Once you have data, the natural first move is stats and visualization. Querying is what actually brings data to life: it turns a passive artifact into something you can interrogate. Dashboards and filters do that, but only for the questions you thought to ask upfront. Search is the most accessible and expressive type of querying, and it captures the fuzzy, semantic questions that no filter or chart could anticipate. Anyone can walk up to a dataset and ask something new, in their own words, and get something meaningful back. That's what makes data feel alive.
The Duality of Search & Generation
This is more about nature of the universe and information than just humanity. I always had the abstract thought but this blog by Han Xiao (Co-founder, Jina AI) gave me the right words.
Search is Overfitted Generation; Generation is Underfitted Search
At one extreme, search is like an overfitted generator: constrained to what already exists in an index, optimizing for fidelity to known items. At the other extreme, generation is like an underfitted search system: it can improvise and compose new outputs but may drift from grounded truth.
I find this extremely fascinating. Here's a diagram from the blog that explains what I mean. You can swap ??? with either search or generate. Can you even tell the difference below? Which ones are search results and what are generated results? Does it even matter as long as it solves your need?

You can also try out lexica.art which brings this example to life!
Future of search
Search has three things to trade off: speed, quality, and cost. Quality is the hardest to measure, but it's the one that matters most. High-speed, low-cost search that returns the wrong thing just wastes the user's time more efficiently. Yet many companies optimize for cheap and deliver poor experiences as a result.
But one thing is shifting: latency tolerance. Users are increasingly willing to wait a few seconds longer for results that are actually right. That tolerance is quietly unlocking a different design space.
Here are the directions I think will define the next era of search quality:
Agentic search: Iteratively decomposing queries into sub-searches, evaluating intermediate results, and deciding what to search next based on findings. The real unlock is the number of iterations: it makes quality, cost, and latency tunable tradeoffs on a query level. This is already happening with Perplexity, Cursor, Exa, Parallel, etc and will go beyond web/code search.
Personalization at depth: Search that knows your history, mental model, and current context will outperform search that treats every query as cold-start. AI agents like Claude and OpenAI now have memory which allows them to perform better search. The gap between "search for anyone" and "search for you" is enormous.
Better representations: We went from sparse BM25 to dense embeddings to late interaction. ColBERT-style models compare query and document at the token level, making it essentially an attention mechanism applied during retrieval. Multi-vector models now allocate vectors based on information density rather than token count.

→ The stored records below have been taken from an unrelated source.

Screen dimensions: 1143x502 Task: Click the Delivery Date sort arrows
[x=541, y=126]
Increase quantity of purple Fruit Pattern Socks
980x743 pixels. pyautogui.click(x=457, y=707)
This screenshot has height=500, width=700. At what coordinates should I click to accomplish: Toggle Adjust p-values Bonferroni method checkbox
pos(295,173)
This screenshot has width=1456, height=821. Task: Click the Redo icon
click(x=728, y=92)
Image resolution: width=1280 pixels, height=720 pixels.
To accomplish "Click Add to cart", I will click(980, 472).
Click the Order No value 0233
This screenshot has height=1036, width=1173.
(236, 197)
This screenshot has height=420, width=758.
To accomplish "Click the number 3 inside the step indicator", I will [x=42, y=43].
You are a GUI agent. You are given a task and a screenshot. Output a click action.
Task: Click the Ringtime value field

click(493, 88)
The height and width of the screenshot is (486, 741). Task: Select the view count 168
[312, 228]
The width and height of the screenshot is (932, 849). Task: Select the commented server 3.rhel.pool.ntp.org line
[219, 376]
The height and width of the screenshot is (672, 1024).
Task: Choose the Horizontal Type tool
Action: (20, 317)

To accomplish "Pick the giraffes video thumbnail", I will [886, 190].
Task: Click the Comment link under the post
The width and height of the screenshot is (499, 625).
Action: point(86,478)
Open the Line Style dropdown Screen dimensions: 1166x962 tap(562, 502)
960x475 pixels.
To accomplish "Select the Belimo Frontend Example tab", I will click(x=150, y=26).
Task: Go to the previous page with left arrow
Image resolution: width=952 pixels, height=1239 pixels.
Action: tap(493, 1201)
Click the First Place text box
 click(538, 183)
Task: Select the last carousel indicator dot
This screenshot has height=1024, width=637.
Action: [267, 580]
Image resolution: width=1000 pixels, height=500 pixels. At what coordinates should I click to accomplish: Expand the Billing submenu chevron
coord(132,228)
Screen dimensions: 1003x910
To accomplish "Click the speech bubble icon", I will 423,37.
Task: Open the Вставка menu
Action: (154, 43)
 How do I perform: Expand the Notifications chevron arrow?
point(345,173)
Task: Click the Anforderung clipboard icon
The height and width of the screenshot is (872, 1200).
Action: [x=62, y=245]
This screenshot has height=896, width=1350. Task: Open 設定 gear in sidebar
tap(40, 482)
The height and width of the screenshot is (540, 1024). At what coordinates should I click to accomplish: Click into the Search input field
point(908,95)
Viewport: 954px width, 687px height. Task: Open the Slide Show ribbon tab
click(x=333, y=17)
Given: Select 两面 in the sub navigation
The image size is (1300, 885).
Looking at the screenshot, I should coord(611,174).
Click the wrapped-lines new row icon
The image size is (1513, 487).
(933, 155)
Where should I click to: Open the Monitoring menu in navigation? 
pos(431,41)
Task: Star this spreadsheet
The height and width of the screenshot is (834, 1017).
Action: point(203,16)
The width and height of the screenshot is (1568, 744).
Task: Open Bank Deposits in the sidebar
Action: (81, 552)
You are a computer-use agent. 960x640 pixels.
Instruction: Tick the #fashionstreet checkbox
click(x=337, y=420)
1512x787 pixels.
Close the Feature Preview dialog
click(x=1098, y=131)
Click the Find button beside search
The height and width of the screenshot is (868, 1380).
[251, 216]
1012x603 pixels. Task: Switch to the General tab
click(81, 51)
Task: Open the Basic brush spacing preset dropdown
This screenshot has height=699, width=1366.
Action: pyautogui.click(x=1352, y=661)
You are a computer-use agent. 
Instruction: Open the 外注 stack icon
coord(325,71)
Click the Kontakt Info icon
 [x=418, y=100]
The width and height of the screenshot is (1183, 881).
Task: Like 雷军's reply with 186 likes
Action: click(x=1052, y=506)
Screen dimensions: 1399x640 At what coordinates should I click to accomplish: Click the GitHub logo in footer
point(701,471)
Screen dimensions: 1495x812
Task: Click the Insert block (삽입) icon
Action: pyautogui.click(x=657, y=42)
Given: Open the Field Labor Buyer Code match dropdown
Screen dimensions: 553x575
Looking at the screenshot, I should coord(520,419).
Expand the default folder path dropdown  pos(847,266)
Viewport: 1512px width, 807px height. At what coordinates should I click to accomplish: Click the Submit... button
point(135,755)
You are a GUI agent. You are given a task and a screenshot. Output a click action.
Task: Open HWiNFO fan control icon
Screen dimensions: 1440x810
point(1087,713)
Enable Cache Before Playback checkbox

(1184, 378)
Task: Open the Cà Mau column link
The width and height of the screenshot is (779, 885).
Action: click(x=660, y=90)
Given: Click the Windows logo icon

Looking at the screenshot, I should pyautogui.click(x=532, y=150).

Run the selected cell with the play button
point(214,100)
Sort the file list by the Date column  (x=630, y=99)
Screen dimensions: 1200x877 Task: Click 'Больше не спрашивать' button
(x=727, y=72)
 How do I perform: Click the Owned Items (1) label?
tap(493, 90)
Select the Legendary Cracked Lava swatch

Unified search and generation: Retrieval systems and generative models are both storing knowledge, just at different compression levels. RAG and agentic search are already blurring this boundary, and with continual learning, the system itself will decide where a piece of knowledge lives on this spectrum and how to surface it.
Closing
Every search query is a hope that the right information exists and can be found. Better search doesn't just save time. It shapes how you think, what you choose, and what you dare to imagine.
Few problems have such impact. And that's why I'm obsessed with search!